[[ THE INPUT open ]]

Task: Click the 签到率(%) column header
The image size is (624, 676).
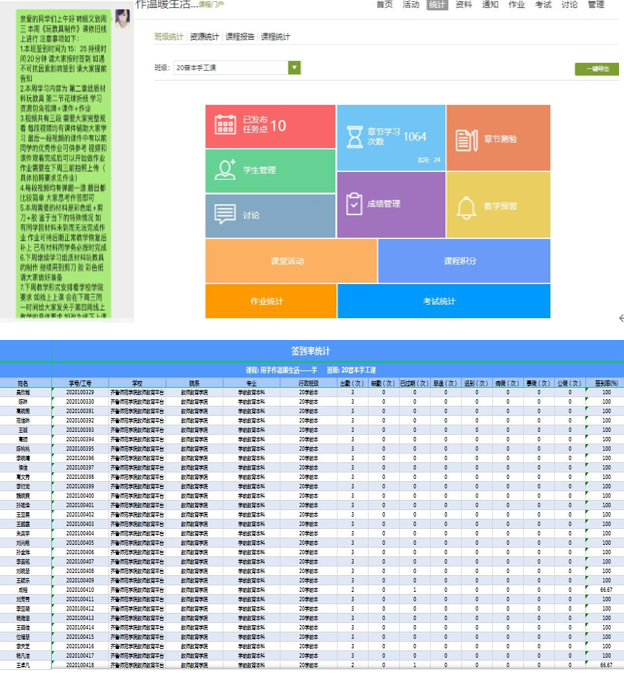Action: click(x=602, y=382)
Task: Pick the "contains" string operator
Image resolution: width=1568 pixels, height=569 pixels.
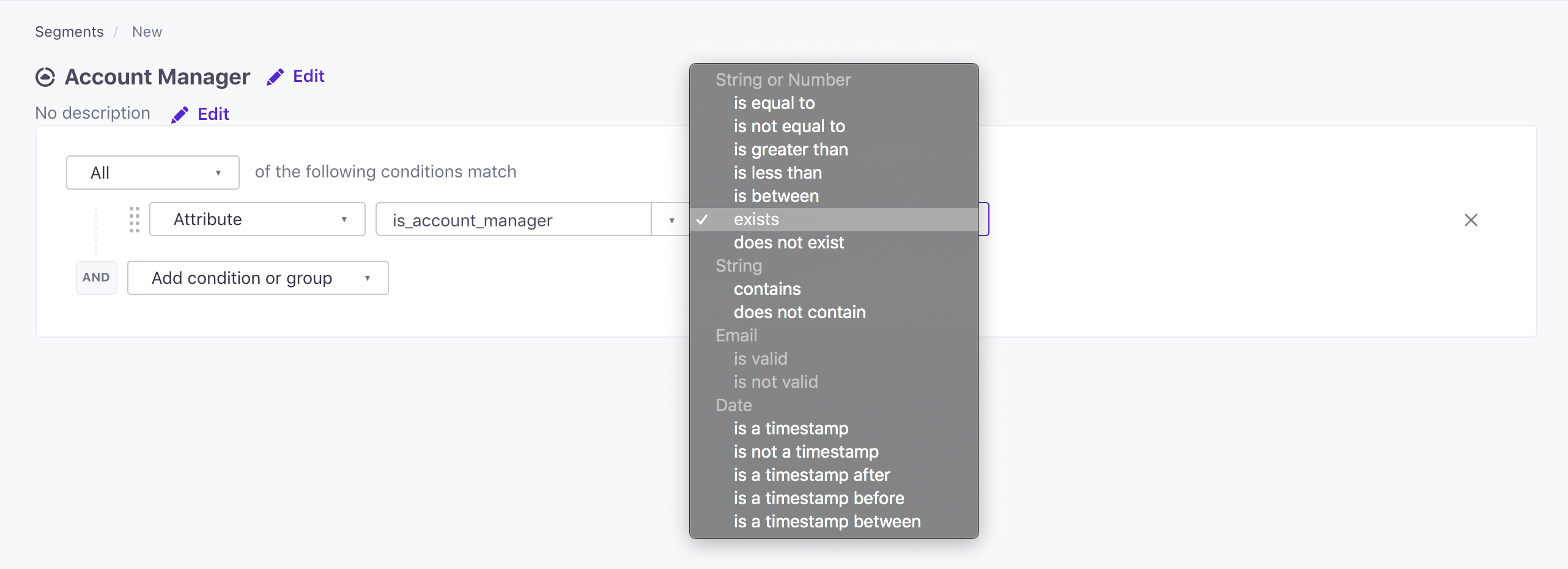Action: (x=767, y=289)
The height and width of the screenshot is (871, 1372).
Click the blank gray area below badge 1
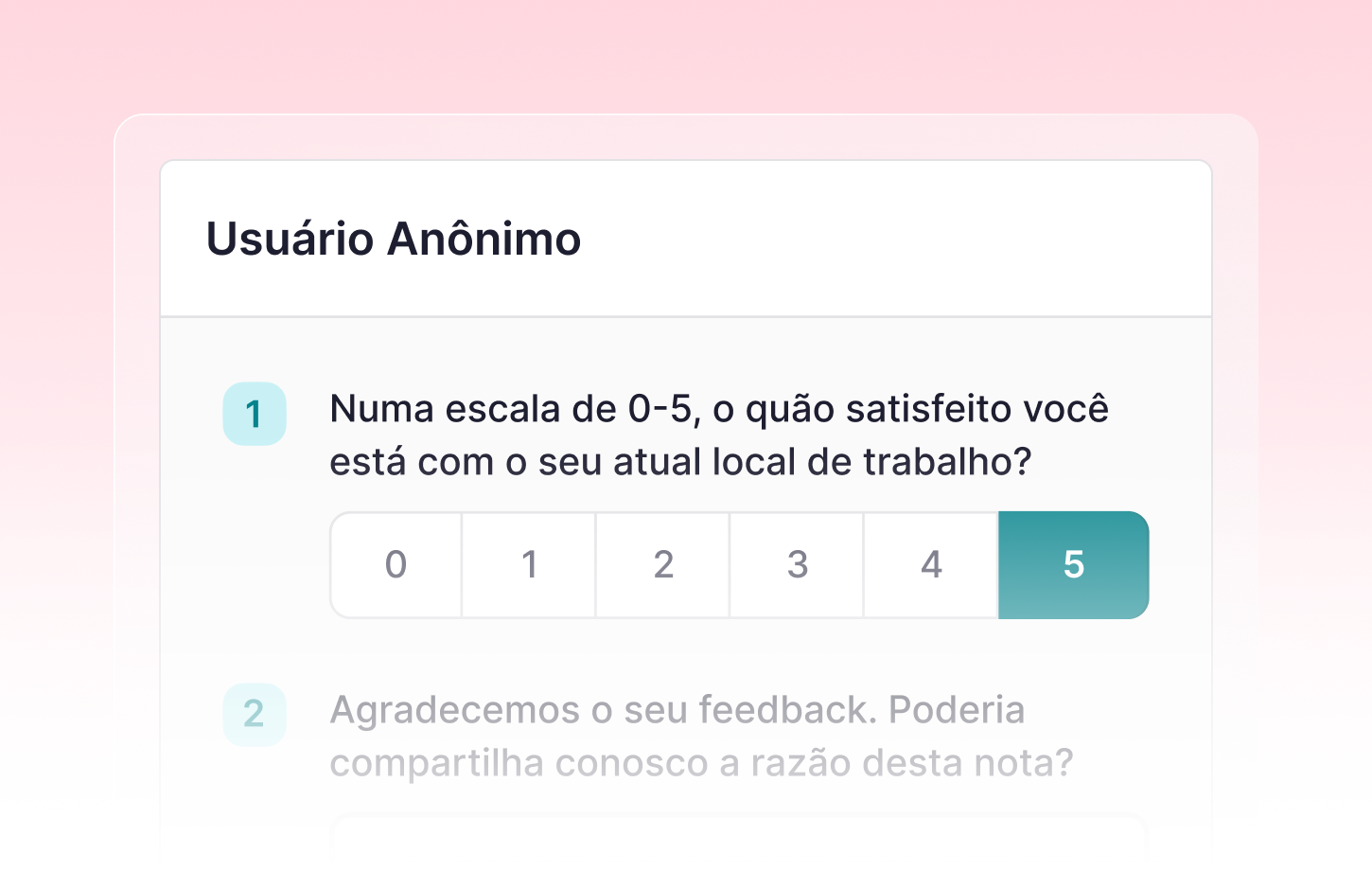click(x=254, y=568)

[[ THE INPUT closed ]]

WHAT YOU HAVE TO DO. What is needed is a word-for-word repeat of every line from the line with "The image size is (624, 676)." to the end of the entries above; leave out the pictures.

RESULT FOR THIS EXERCISE.
The image size is (624, 676).
Action: click(x=602, y=382)
Task: Pick the "contains" string operator
Image resolution: width=1568 pixels, height=569 pixels.
Action: (x=767, y=289)
The height and width of the screenshot is (871, 1372).
Click the blank gray area below badge 1
click(x=254, y=568)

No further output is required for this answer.